Achtsamkeit – Mindful Leadership

Achtsamkeit ist ein Gegenpol zum ständig höheren Tempo.

Sowie der Komplexität, der wir ausgesetzt sind. Die Ergebnisse gleichen denen einer entwickelten Emotionalen Intelligenz – mit einer deutlichen Zunahme etwa an mentaler Stärke, konfliktfreierer und kreativerer Ergebnisse, besserer Kommunikation, Gesundheit und Zufriedenheit, auch durch eine selbstverständliche Kultivierung von Mitgefühl.

 

Unternehmerische Kompetenz hat die Weiterentwicklung ihrer Organisationskultur im Blick.

Und auch die Weiterentwicklung ihrer Mitarbeiter auf allen Ebenen. Innovatoren und Early Adopters wie Google haten entsprechende Programme längst fest implementiert, sicher nicht nur aus Imagegründen.

 

Achtsamkeit lebt von ihrer Umsetzung.

Wie wahrscheinlich die meisten Aspekte einer Organisationskultur, lebt auch Achtsamkeit von der Umsetzung, von der Art und Weise, wie sie praktiziert wird. Maßgeblichen Einfluss darauf hat die Haltung, mit der Achtsamkeit vermittelt wird. Dazu übersetzen wir Achtsamkeit gerne mit Wachheit. Das macht sie greifbarer. Wachheit, Präsenz, zeigen die wahre Bedeutung von Achtsamkeit, die Abwendung vom Griff der Instinkte und des Autopiloten. Mich, die Welt und meine Reaktion auf sie wieder wahrzunehmen. Ganz hier zu sein. Und zu erleben, wie meine Wachheit verändert und neue Möglichkeiten eröffnet.

 

Achtsamkeit wirkt wie ein Irrläufer im Reich des Shareholder Value.

Achtsamkeit erobert Bereiche, in denen sie vor wenigen Jahren noch undenkbar gewesen wäre. Insbesondere auch wegen ihrer religiösen Wurzeln. Doch gerade in diesem buddhistischen Kontext liegt ein mögliches Erfolgsgeheimnis. Bedingt durch die „Closed Meditators“, Menschen, die schon lange meditieren, aber nicht öffentlich, quasi im Schrank versteckt. Jetzt zeigt sich, dass gerade erfolgreiche Menschen in der Meditation eine wichtige Quelle gefunden haben, die sie jetzt vermehrt propagieren. Mit dem Achtsamkeitsprogramm des Google-Ingenieurs Chade-Meng Tan gelang vor rund zehn Jahren die Etablierung. Tan hatte verstanden, dass Emotionale Intelligenz im Kern aus Selbsterkenntnis besteht und dass die beste geistige App dafür eine Methode namens Achtsamkeit sein könnte. Zumal es um sie im Arbeitsalltag nicht gut bestellt sein kann, bei minuziös getakteten Tagesabläufen, nahtlos aneinander gereihten Besprechungen und Sitzungen, parallel zur permanenten digitalen Verständigung. Eine geistige Abwesenheit dürfte dadurch eher die Regel als die Ausnahme sein. Das Ende jeder gelingenden Kommunikation.

 

Achtsamkeit ist keine Effizienzpille, sondern eine Schulung des Geistes.

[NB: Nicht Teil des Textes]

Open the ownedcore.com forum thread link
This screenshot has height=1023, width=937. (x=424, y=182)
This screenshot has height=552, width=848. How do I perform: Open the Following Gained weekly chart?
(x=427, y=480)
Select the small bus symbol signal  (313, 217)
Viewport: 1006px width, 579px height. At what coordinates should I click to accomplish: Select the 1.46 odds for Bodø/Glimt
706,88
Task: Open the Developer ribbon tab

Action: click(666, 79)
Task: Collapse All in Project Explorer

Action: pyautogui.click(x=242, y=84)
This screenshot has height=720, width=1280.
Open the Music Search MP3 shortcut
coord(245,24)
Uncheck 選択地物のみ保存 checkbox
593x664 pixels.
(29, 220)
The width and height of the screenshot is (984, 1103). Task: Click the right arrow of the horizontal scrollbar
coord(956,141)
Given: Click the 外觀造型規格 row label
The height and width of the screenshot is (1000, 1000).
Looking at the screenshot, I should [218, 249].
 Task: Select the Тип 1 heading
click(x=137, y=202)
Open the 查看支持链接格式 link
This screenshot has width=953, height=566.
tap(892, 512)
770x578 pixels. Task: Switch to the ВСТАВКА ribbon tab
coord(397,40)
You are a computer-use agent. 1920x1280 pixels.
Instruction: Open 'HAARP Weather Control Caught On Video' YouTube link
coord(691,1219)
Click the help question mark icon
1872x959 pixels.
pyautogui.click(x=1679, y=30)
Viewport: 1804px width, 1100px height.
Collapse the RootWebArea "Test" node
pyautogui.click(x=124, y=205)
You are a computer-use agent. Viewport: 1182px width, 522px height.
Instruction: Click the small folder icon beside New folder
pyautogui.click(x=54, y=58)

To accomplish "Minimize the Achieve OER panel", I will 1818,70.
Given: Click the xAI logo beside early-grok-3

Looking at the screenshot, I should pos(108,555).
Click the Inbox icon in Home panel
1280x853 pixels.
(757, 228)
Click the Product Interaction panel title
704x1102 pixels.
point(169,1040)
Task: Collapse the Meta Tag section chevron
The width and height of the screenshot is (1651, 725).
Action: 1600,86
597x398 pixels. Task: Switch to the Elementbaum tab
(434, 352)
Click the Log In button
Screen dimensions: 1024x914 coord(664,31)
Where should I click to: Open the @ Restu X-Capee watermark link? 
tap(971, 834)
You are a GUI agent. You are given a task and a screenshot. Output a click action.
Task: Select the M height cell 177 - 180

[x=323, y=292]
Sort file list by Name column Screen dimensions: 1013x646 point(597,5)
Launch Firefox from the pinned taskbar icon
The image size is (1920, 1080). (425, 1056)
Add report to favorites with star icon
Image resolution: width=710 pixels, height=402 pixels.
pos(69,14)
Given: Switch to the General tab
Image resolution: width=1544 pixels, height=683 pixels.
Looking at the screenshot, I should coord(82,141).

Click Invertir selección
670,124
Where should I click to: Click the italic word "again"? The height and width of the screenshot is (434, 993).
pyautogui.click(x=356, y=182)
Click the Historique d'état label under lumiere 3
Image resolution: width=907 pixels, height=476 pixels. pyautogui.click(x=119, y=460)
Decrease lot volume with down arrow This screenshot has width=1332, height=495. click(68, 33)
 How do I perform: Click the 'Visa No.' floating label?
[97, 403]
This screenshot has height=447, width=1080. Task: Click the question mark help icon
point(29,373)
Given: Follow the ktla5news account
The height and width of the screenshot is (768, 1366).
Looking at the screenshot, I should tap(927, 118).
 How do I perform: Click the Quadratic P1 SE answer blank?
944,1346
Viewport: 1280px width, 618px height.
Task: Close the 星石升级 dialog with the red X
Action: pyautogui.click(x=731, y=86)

Wer Achtsamkeit rein als methodischen Leistungsbooster versteht, wird sich schnell wieder von ihr abwenden. Sie bedeutet einen spezifischen, trainierbaren Bewusstseinszustand, der auf die nicht wertende Wahrnehmung des gegenwärtigen Moments abzielt. Was trivial klingt, ist gerade für unseren westlichen Geist extrem anspruchsvoll, insbesondere für den männlichen. Ein Mann muß die Arroganz des erstarrten männlichen Standpunkts verlassen, der daran glaubt, Wissen sei besser als Fühlen, wertvoller und wichtiger als Fühlen, und dieses mentale Wissen wäre letztlich dazu in der Lage, alles erklären und erkennen zu können. Alle Benefits gelebter Achtsamkeit bedingen ein Einlassen auf die Kultivierung des Geistes.